Improvements to bushland reserves and raising awareness about sustainability are among projects being carried out by Council’s environment team, which are heavily reflected in a recent community survey, according to Mitchell Shire Mayor Rhonda Sanderson.
The Community Environment Survey is undertaken every four years to help council guide and develop its environmental projects and programs.
The survey asked participants questions such as what they valued most about Mitchell’s natural environment and what were the most important environmental issues.
Survey results indicated the community values parks and open spaces, with more than 90 per cent having visited a bushland reserve in Mitchell in the past year.
This backs up the work council has been doing to manage and enhance parks and reserves, such as large government-funded improvements at the Broadford Common and Monument Hill Reserve in Kilmore.
Raising community awareness of environment and sustainability was rated by survey participants as a high priority, which was reflected in a recent permaculture book launch at Seymour Library attended by 110 people.

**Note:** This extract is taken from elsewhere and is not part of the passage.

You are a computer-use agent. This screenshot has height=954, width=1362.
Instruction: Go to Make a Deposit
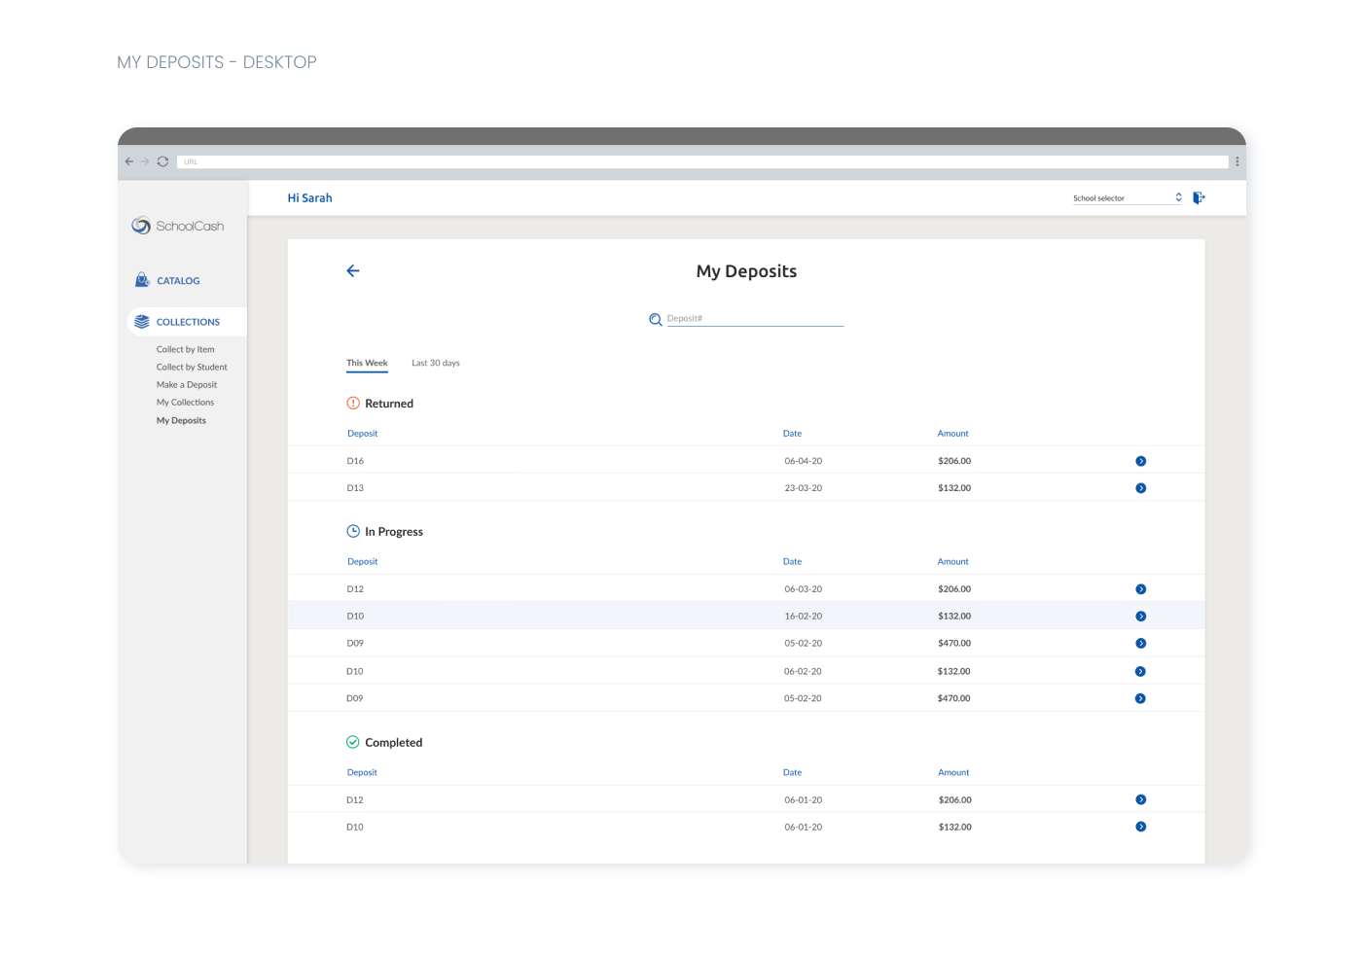click(x=187, y=385)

Meanwhile, the survey revealed 83 per cent of respondents control their own weeds — something council does extensively. Last financial year, council controlled declared noxious and environmental weeds in 39 reserves and along 574km of roadsides.
Mayor Sanderson said the environment was very important to both council and the community.
‘‘Mitchell’s natural environment is one of our greatest assets and the results from this survey reaffirm just how much the environment means to our community,’’ Cr Sanderson said.
‘‘The results will help us better understand the environmental and sustainability activities being undertaken by our community, as well as the challenges they may face in undertaking these activities.